▸ Data under study:
○ ○ ○

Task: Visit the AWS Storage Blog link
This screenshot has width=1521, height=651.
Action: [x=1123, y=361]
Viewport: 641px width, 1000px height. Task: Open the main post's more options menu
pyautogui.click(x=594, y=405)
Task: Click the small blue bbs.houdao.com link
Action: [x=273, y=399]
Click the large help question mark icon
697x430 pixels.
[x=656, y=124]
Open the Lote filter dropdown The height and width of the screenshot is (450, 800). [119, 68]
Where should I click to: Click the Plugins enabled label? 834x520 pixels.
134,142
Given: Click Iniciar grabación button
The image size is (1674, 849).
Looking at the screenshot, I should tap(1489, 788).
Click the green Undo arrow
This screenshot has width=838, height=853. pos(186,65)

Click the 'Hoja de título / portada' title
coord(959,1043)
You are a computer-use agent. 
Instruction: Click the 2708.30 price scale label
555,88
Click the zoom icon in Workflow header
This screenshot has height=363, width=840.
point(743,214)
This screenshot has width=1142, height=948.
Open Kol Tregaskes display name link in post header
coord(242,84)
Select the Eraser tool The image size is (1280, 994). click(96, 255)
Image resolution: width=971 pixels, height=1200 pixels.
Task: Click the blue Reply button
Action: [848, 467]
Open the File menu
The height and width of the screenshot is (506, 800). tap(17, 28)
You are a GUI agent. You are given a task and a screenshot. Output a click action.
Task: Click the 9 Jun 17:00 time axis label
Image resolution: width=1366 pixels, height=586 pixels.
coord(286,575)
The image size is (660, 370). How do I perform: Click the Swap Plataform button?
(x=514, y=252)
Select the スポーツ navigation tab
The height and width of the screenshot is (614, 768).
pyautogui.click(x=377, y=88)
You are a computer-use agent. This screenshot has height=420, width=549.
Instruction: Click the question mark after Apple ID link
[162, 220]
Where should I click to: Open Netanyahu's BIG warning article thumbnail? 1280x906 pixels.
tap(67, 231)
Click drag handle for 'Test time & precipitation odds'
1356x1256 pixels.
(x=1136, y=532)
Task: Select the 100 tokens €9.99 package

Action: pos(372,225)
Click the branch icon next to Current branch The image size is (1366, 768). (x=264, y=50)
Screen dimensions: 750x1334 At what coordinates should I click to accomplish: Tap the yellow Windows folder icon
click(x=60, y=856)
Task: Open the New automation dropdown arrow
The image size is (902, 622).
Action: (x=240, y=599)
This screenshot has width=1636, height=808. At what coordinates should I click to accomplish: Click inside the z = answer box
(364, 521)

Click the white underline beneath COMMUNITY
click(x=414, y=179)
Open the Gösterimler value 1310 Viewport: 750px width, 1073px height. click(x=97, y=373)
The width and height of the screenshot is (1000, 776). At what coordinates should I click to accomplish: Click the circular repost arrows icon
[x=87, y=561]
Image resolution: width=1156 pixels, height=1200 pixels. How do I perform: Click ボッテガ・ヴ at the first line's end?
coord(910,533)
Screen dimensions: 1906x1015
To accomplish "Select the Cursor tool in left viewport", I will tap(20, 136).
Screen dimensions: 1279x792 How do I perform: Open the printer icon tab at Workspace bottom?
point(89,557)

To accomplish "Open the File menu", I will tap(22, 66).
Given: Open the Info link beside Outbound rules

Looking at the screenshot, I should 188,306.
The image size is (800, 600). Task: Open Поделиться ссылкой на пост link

○ ○ ○

▸ Task to carry out:
Return all lines of the material above in which "will" occurs.

▸ Output of the exercise:
To accomplish "Select the Cursor tool in left viewport", I will tap(20, 136).
To accomplish "Open the File menu", I will tap(22, 66).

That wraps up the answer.